Adds a versioned, searchable prompt library that lets agents discover task-specific prompts before constructing them from scratch, and contribute effective prompts back to a shared catalog. Modeled after the tool registry's immutable-versioned pattern (internal/registry/) with embedding-based semantic search via the existing vector infrastructure and a salience-inspired ranking formula.

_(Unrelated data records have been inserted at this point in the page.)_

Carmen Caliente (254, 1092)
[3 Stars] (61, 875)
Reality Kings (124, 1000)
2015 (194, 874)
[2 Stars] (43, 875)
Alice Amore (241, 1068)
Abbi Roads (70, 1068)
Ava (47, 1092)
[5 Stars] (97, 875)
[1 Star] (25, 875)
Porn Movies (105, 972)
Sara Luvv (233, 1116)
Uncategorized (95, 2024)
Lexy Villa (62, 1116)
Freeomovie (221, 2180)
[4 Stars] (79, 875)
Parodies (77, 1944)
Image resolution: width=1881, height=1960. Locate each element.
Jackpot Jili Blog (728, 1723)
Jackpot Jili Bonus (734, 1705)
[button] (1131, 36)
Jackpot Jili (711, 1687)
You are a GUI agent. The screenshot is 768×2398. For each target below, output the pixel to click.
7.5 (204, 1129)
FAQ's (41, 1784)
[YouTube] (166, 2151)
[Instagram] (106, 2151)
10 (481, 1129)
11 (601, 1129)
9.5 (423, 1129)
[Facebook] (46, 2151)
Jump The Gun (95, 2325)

Status: Completed (2026-02-09) Depends on: Phases 1-14 complete Migrations: 0025_prompt_library (Phase 18A) Branch: dev


Why Now

With Phases 1-14 complete, Cruvero agents have a mature tool registry, memory system, and embedding infrastructure — but prompt construction remains entirely hardcoded:

  1. No prompt reuse — Every agent run constructs prompts from scratch in internal/agent/activities.go (LLMDecideActivity). There is no mechanism to search for previously successful prompts for similar tasks.
  2. Hardcoded prompt builders — System prompts, repair prompts, and routing prompts are built inline with string concatenation. Variations require code changes, not catalog updates.
  3. No quality tracking — There is no feedback loop recording which prompts produce good outcomes. Agents cannot learn from past prompt effectiveness across runs.
  4. No parameterization — Prompt templates with variable interpolation would allow a single prompt definition to serve multiple contexts (e.g., different tool sets, domains, or agent personalities).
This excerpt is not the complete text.